== Data rows

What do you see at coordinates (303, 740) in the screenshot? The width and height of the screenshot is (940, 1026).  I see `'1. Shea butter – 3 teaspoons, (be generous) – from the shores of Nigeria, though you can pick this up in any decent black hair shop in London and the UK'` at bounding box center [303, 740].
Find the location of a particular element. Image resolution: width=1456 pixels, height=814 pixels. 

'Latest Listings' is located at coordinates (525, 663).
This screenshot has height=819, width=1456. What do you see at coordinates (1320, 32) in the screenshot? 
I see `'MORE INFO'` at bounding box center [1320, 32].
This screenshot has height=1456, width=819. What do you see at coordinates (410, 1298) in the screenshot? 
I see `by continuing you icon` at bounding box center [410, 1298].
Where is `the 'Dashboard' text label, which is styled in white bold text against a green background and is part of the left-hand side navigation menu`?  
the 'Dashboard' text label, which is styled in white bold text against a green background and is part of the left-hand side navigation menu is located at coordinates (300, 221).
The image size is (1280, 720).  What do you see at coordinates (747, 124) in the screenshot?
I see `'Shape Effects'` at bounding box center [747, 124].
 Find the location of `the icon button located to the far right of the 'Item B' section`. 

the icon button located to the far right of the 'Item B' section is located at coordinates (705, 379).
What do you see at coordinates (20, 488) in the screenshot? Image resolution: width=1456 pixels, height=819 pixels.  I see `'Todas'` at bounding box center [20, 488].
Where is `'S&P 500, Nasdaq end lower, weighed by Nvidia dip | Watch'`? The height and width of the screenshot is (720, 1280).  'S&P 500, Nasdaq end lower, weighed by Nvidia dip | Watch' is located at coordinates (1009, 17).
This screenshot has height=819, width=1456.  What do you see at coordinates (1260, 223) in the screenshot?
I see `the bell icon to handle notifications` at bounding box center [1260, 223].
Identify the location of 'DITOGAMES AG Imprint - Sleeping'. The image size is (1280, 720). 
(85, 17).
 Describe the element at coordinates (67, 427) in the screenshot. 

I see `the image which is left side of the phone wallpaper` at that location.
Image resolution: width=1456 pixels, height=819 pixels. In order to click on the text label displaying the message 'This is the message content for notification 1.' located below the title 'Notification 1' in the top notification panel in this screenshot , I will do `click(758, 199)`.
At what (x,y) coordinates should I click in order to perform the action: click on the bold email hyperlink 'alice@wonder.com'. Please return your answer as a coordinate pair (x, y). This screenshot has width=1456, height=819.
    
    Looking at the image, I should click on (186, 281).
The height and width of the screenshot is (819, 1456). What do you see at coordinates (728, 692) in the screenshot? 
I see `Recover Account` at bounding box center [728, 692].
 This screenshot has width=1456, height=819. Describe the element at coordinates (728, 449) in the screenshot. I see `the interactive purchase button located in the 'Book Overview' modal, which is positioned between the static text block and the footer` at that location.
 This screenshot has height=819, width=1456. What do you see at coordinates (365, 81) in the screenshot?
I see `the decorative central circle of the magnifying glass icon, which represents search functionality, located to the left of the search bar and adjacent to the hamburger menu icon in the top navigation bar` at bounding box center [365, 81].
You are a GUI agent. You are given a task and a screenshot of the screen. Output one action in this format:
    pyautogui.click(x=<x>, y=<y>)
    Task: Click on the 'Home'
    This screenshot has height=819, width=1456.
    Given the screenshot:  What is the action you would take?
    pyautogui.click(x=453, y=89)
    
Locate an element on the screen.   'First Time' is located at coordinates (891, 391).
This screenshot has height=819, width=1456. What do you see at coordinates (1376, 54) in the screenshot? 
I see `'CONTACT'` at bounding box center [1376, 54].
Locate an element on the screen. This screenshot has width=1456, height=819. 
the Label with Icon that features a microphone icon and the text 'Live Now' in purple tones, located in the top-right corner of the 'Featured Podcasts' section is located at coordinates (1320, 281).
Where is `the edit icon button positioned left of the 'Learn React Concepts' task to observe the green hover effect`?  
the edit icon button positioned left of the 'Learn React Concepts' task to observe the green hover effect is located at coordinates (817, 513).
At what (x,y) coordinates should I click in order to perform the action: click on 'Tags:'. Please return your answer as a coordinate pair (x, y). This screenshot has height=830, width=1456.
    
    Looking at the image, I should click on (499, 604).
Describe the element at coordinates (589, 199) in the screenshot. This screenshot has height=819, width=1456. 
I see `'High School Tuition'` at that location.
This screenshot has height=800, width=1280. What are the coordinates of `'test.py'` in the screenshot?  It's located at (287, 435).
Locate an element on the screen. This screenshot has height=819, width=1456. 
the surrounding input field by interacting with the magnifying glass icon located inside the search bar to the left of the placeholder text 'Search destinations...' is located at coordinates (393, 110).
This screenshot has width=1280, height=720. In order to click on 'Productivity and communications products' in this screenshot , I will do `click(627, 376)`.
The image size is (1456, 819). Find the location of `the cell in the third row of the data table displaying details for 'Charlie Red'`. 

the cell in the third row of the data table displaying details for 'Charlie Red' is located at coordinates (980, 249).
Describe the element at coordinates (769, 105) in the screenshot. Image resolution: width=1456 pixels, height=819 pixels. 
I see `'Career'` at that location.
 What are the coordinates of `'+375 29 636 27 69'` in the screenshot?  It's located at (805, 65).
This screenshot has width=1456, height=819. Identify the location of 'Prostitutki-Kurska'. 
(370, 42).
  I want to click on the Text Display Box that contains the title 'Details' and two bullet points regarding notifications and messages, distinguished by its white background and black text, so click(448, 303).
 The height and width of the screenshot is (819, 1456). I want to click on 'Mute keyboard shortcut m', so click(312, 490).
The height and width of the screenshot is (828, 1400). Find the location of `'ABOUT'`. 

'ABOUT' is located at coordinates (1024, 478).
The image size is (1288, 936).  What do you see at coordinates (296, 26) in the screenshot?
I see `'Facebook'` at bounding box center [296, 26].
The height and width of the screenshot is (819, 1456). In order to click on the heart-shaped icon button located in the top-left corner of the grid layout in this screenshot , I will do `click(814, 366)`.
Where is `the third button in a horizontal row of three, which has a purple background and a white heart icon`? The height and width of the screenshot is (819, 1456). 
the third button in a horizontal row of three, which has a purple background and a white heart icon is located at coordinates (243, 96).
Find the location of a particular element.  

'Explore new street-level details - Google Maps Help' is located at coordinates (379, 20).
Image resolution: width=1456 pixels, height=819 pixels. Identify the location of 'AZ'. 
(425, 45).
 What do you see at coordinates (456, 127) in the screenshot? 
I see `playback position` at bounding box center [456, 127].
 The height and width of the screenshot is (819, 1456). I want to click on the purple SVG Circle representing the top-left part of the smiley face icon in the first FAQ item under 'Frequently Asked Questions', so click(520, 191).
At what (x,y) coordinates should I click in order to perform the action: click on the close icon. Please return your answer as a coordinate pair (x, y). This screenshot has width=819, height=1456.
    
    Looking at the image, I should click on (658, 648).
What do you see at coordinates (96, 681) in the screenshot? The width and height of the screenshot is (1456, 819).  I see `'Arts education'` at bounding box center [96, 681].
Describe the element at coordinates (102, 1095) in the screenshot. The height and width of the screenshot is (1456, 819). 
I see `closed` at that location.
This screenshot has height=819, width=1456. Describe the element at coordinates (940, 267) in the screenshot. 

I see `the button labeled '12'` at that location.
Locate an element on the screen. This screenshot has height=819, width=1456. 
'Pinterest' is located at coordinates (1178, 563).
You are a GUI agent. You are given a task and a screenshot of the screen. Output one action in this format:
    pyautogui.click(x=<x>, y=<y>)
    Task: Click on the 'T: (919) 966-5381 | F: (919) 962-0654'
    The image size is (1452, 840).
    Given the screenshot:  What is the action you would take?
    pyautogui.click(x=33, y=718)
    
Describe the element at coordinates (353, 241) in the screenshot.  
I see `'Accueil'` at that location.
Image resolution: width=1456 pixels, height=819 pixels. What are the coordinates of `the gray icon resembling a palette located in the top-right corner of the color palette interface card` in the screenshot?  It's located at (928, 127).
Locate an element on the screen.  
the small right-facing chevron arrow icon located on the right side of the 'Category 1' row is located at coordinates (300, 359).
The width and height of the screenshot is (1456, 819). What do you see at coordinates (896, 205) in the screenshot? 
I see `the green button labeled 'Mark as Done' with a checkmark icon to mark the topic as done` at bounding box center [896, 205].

====

(Task):
Copy the part of the data that opens with the line containing "The height and width of the screenshot is (828, 1400)." and closes with the line containing "The height and width of the screenshot is (819, 1456). In". Replace "Find the location of" with "Locate" and keep everything else unchanged.

(Result):
The height and width of the screenshot is (828, 1400). Locate `'ABOUT'`. 

'ABOUT' is located at coordinates (1024, 478).
The image size is (1288, 936).  What do you see at coordinates (296, 26) in the screenshot?
I see `'Facebook'` at bounding box center [296, 26].
The height and width of the screenshot is (819, 1456). In order to click on the heart-shaped icon button located in the top-left corner of the grid layout in this screenshot , I will do `click(814, 366)`.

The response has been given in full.